# What the task requires:
Reproduce the entries verbatim, starting at the line containing "Where should I" and ending at the last line of the entries, with both ends included. Omit the pictures from your reproduction.

# Rows:
■ ■ ■
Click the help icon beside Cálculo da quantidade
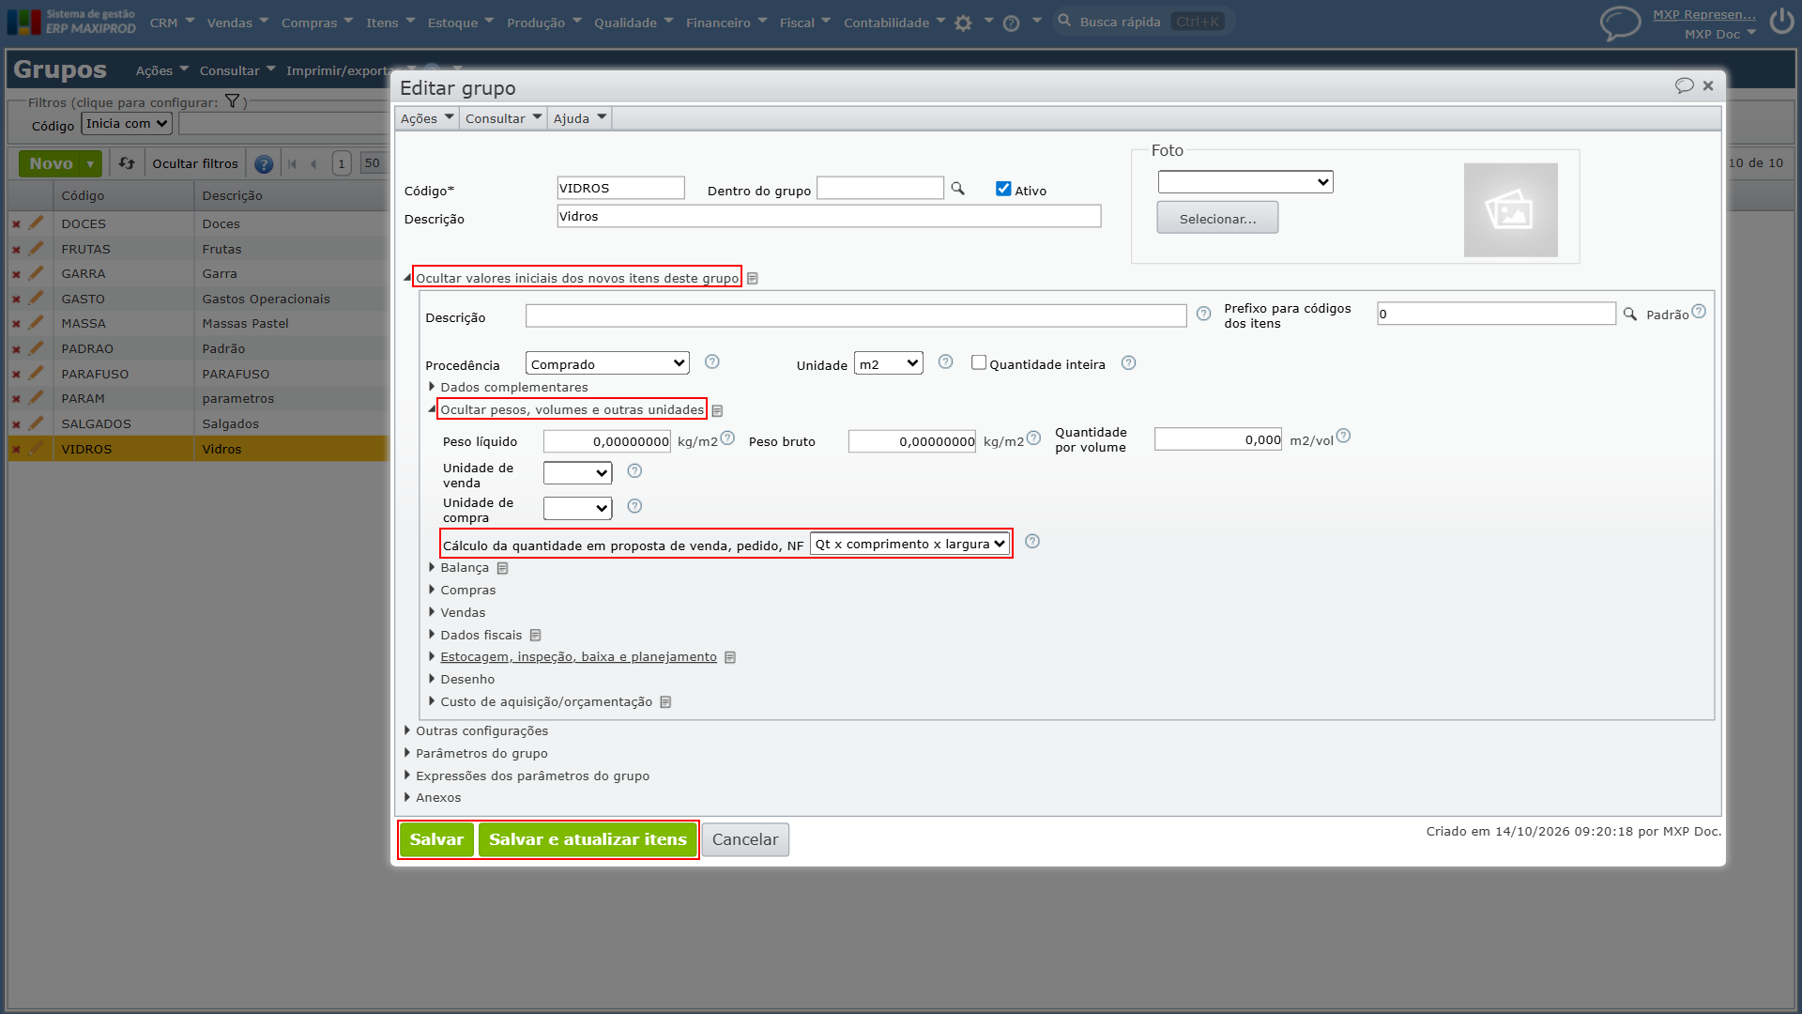This screenshot has width=1802, height=1014. point(1032,542)
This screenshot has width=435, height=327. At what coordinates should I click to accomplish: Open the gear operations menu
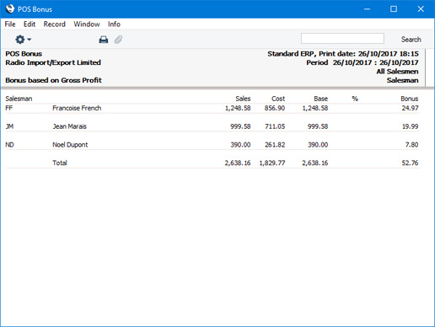pos(23,40)
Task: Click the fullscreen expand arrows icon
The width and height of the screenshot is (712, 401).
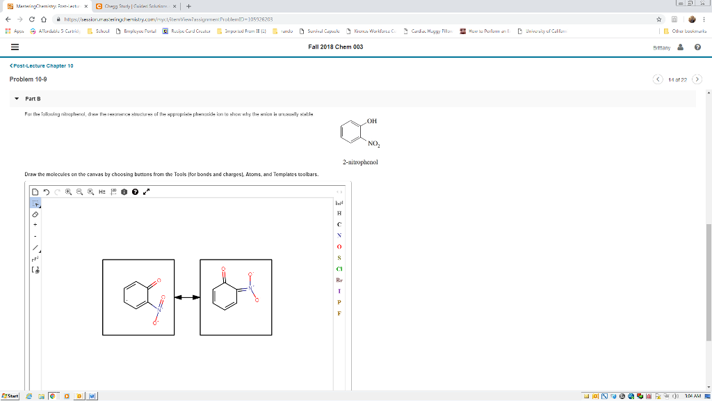Action: (x=146, y=191)
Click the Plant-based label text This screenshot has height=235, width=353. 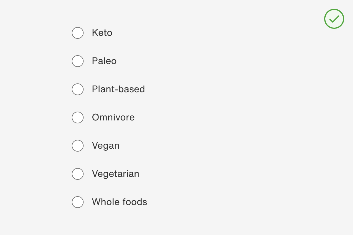(118, 89)
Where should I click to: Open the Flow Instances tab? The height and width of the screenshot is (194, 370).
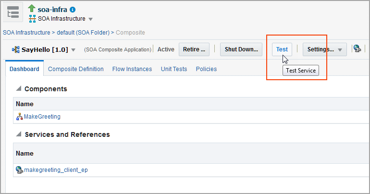click(x=132, y=69)
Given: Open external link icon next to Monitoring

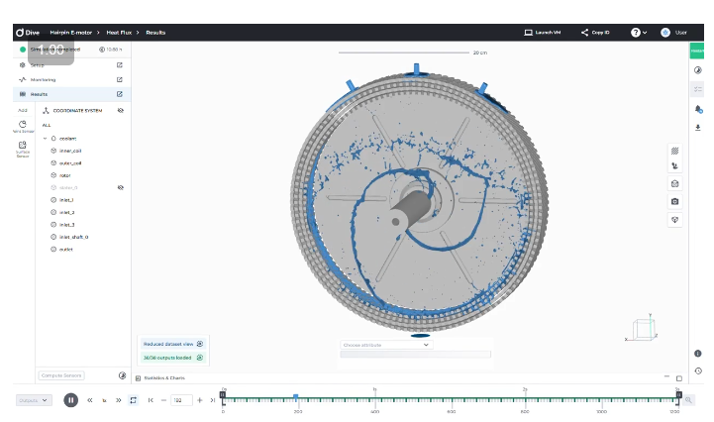Looking at the screenshot, I should click(x=120, y=79).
■ ■ ■
# Written answer:
Where should I click to: Open the Flow Instances tab? The height and width of the screenshot is (194, 370).
click(x=132, y=69)
Given: Open external link icon next to Monitoring

Looking at the screenshot, I should click(x=120, y=79).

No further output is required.